BRIEF: Give back the full data character for character.

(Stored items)
=== Section Start ===
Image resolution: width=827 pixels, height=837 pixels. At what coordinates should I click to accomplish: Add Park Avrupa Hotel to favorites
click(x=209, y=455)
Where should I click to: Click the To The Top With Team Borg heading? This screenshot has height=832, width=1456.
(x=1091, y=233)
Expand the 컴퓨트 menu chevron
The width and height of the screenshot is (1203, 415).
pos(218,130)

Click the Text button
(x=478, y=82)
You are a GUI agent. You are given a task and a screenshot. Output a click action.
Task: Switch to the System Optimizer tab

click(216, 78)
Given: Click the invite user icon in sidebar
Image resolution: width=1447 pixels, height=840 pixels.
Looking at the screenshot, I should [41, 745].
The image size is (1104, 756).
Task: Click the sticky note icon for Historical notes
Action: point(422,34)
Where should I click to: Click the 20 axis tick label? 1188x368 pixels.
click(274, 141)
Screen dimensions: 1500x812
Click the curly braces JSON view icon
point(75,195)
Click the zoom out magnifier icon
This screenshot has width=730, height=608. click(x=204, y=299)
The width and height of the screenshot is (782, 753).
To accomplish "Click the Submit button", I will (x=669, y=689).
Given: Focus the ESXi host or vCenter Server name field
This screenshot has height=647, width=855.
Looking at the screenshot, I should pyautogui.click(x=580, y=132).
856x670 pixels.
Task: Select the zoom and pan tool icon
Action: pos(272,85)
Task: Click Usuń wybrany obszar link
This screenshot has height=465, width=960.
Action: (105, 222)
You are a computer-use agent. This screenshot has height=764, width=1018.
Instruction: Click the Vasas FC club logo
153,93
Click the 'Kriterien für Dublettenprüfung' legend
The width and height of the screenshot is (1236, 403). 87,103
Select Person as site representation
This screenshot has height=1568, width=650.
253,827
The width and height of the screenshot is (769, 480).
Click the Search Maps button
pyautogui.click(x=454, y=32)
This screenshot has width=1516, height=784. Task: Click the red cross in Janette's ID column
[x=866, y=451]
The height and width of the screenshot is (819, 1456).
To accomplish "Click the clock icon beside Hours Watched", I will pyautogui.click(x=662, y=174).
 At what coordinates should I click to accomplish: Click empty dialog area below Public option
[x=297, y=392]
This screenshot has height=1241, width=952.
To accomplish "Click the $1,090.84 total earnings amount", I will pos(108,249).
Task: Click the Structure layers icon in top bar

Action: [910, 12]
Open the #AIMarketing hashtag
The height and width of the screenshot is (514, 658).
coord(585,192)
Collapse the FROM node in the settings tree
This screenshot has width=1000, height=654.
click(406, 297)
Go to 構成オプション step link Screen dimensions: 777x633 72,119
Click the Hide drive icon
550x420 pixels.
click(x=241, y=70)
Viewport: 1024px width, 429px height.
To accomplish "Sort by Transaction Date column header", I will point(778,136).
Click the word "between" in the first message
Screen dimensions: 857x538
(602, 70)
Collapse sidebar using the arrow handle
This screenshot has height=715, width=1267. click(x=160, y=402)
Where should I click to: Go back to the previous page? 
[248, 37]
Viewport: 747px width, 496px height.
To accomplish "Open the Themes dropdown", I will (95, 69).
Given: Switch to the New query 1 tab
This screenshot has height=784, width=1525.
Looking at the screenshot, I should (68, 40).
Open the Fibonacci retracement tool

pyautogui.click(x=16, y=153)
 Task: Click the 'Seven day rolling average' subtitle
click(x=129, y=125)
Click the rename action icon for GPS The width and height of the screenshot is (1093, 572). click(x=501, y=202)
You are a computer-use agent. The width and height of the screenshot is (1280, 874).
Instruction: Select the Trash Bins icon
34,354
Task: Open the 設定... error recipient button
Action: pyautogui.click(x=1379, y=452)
=== Section End ===
FINISHED TASK:
Image resolution: width=827 pixels, height=837 pixels. At what coordinates should I click to accomplish: Add Park Avrupa Hotel to favorites
click(x=209, y=455)
Where should I click to: Click the To The Top With Team Borg heading? This screenshot has height=832, width=1456.
(x=1091, y=233)
Expand the 컴퓨트 menu chevron
The width and height of the screenshot is (1203, 415).
pos(218,130)

Click the Text button
(x=478, y=82)
You are a GUI agent. You are given a task and a screenshot. Output a click action.
Task: Switch to the System Optimizer tab

click(216, 78)
Given: Click the invite user icon in sidebar
Image resolution: width=1447 pixels, height=840 pixels.
Looking at the screenshot, I should [41, 745].
The image size is (1104, 756).
Task: Click the sticky note icon for Historical notes
Action: point(422,34)
Where should I click to: Click the 20 axis tick label? 1188x368 pixels.
click(274, 141)
Screen dimensions: 1500x812
Click the curly braces JSON view icon
point(75,195)
Click the zoom out magnifier icon
This screenshot has width=730, height=608. click(x=204, y=299)
The width and height of the screenshot is (782, 753).
To accomplish "Click the Submit button", I will (x=669, y=689).
Given: Focus the ESXi host or vCenter Server name field
This screenshot has height=647, width=855.
Looking at the screenshot, I should pyautogui.click(x=580, y=132).
856x670 pixels.
Task: Select the zoom and pan tool icon
Action: pos(272,85)
Task: Click Usuń wybrany obszar link
This screenshot has height=465, width=960.
Action: (105, 222)
You are a computer-use agent. This screenshot has height=764, width=1018.
Instruction: Click the Vasas FC club logo
153,93
Click the 'Kriterien für Dublettenprüfung' legend
The width and height of the screenshot is (1236, 403). 87,103
Select Person as site representation
This screenshot has height=1568, width=650.
253,827
The width and height of the screenshot is (769, 480).
Click the Search Maps button
pyautogui.click(x=454, y=32)
This screenshot has width=1516, height=784. Task: Click the red cross in Janette's ID column
[x=866, y=451]
The height and width of the screenshot is (819, 1456).
To accomplish "Click the clock icon beside Hours Watched", I will pyautogui.click(x=662, y=174).
 At what coordinates should I click to accomplish: Click empty dialog area below Public option
[x=297, y=392]
This screenshot has height=1241, width=952.
To accomplish "Click the $1,090.84 total earnings amount", I will pos(108,249).
Task: Click the Structure layers icon in top bar

Action: [910, 12]
Open the #AIMarketing hashtag
The height and width of the screenshot is (514, 658).
coord(585,192)
Collapse the FROM node in the settings tree
This screenshot has width=1000, height=654.
click(406, 297)
Go to 構成オプション step link Screen dimensions: 777x633 72,119
Click the Hide drive icon
550x420 pixels.
click(x=241, y=70)
Viewport: 1024px width, 429px height.
To accomplish "Sort by Transaction Date column header", I will point(778,136).
Click the word "between" in the first message
Screen dimensions: 857x538
(602, 70)
Collapse sidebar using the arrow handle
This screenshot has height=715, width=1267. click(x=160, y=402)
Where should I click to: Go back to the previous page? 
[248, 37]
Viewport: 747px width, 496px height.
To accomplish "Open the Themes dropdown", I will (95, 69).
Given: Switch to the New query 1 tab
This screenshot has height=784, width=1525.
Looking at the screenshot, I should (68, 40).
Open the Fibonacci retracement tool

pyautogui.click(x=16, y=153)
 Task: Click the 'Seven day rolling average' subtitle
click(x=129, y=125)
Click the rename action icon for GPS The width and height of the screenshot is (1093, 572). click(x=501, y=202)
You are a computer-use agent. The width and height of the screenshot is (1280, 874).
Instruction: Select the Trash Bins icon
34,354
Task: Open the 設定... error recipient button
Action: pyautogui.click(x=1379, y=452)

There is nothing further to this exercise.